(Beginning of SOURCE RECORDS)

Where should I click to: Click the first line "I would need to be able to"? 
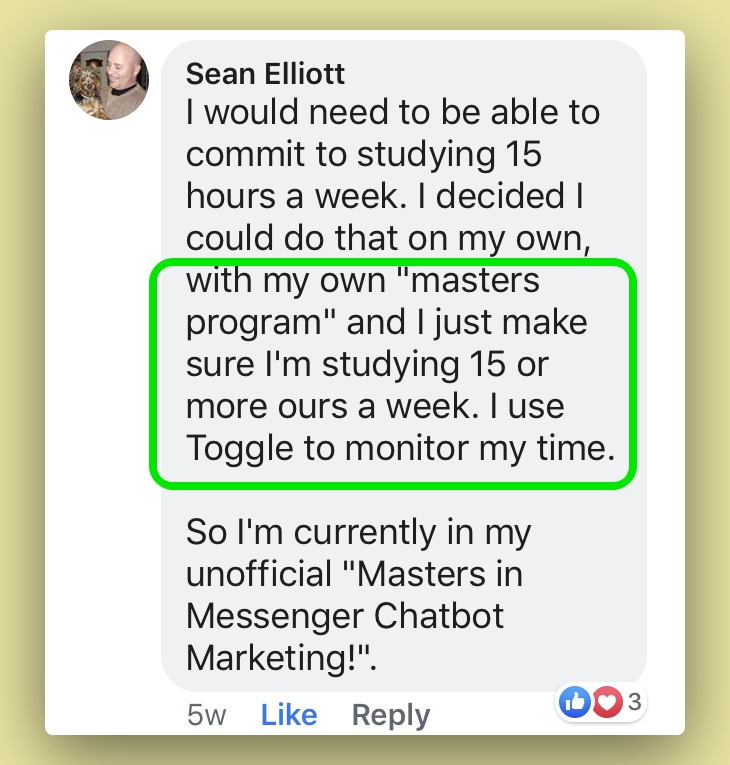[393, 112]
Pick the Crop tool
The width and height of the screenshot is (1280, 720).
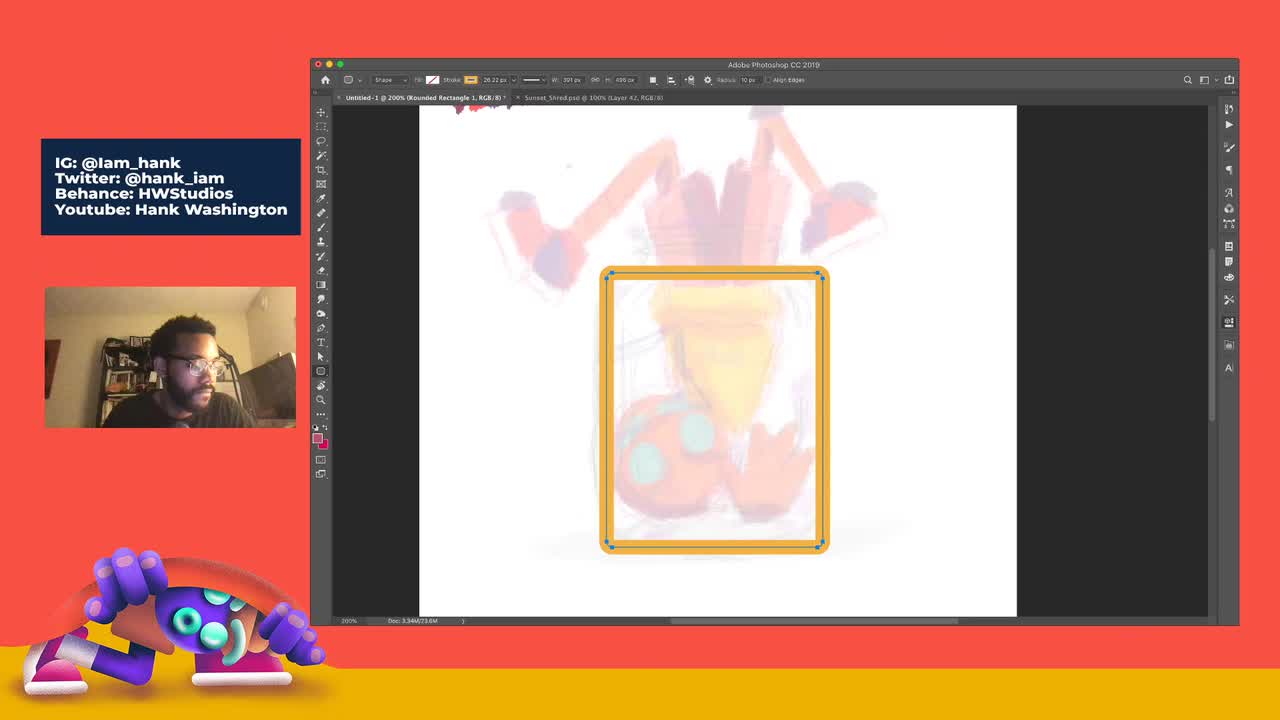[321, 170]
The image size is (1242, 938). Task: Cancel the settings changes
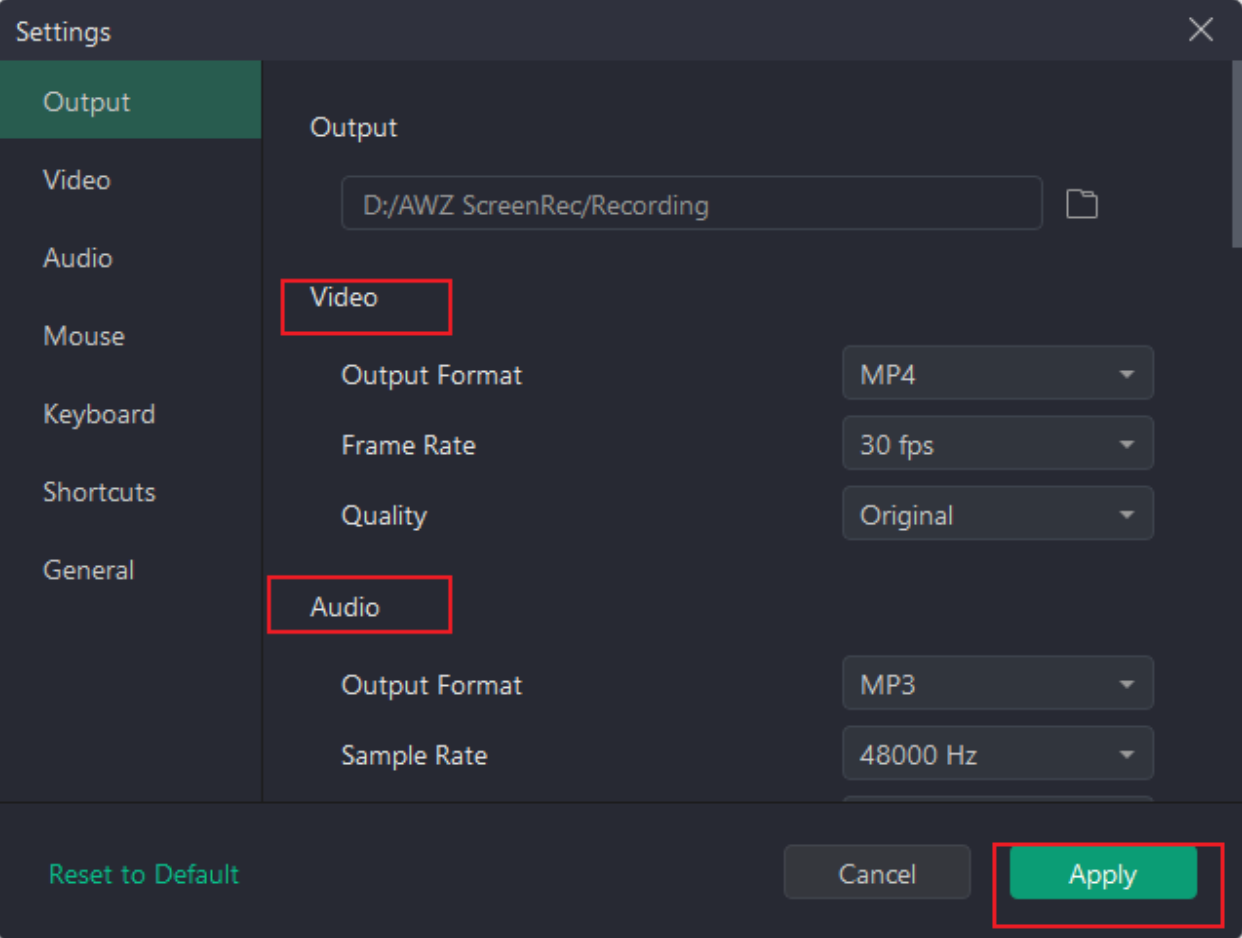point(877,873)

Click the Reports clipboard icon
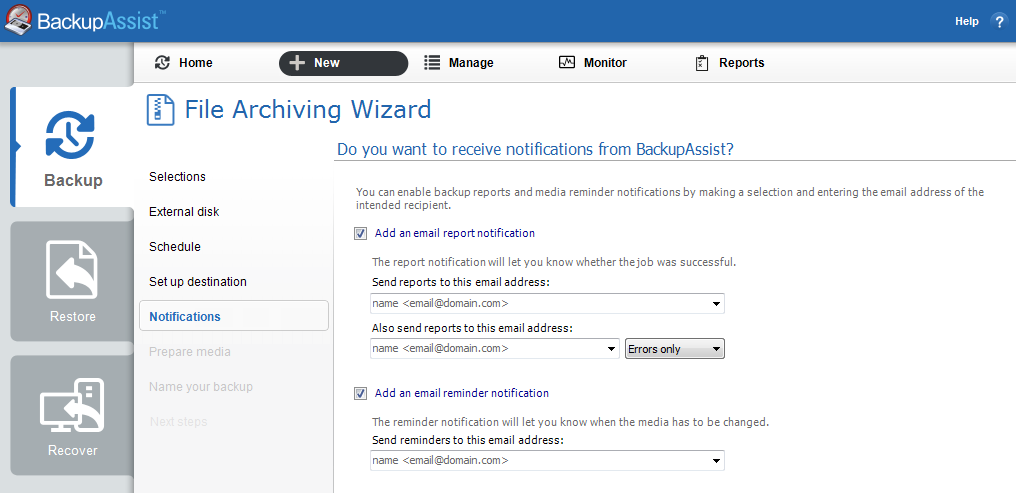click(702, 63)
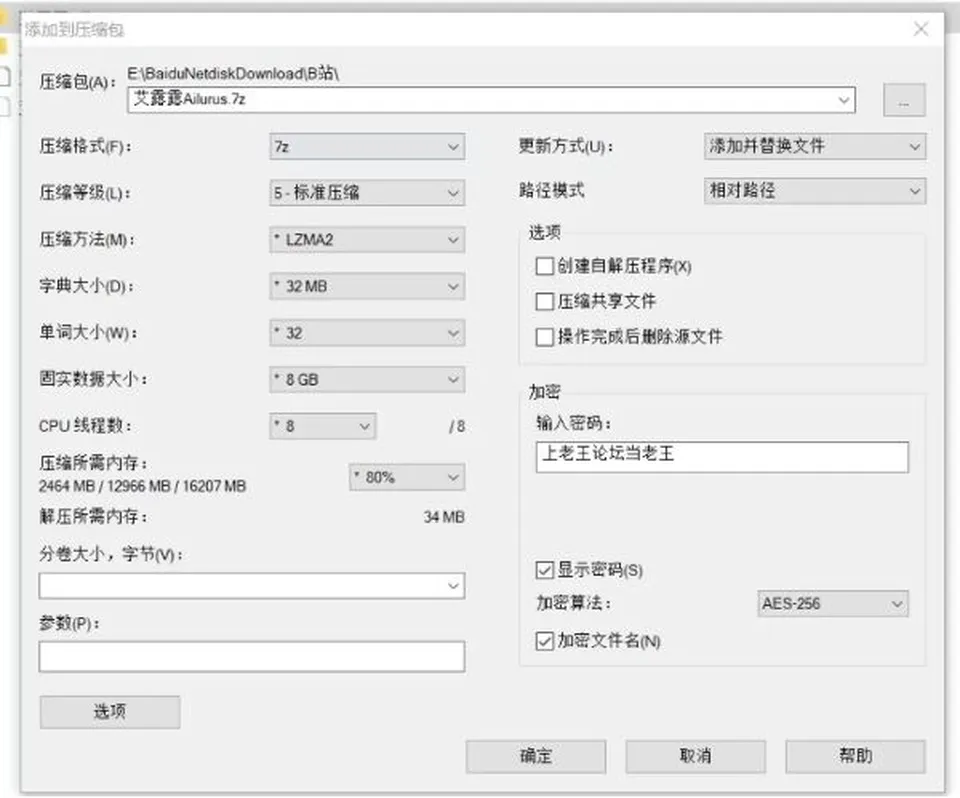
Task: Expand the 字典大小 32 MB dropdown
Action: 367,286
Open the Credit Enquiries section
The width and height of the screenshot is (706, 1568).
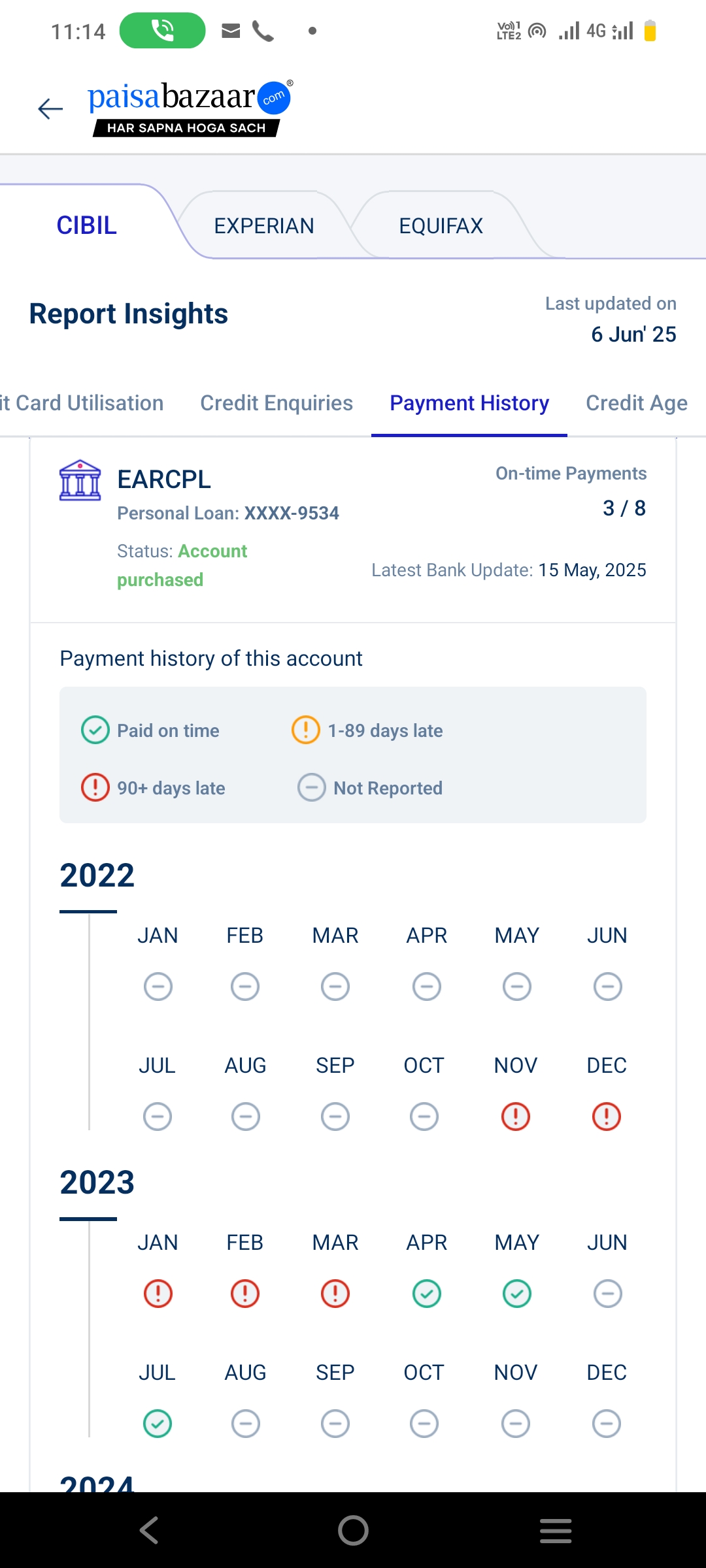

(End of SOURCE RECORDS)

> **WHAT YOU WILL DO**
Reproduce exactly the lines from the one containing "The image size" through the last line of the records, both included, leaving out every picture.

> **ANSWER TO THIS EXERCISE**
The image size is (1242, 938). Task: Cancel the settings changes
point(877,873)

Click the Reports clipboard icon
click(702, 63)
Task: Expand the 字典大小 32 MB dropdown
Action: 367,286
Open the Credit Enquiries section
The width and height of the screenshot is (706, 1568).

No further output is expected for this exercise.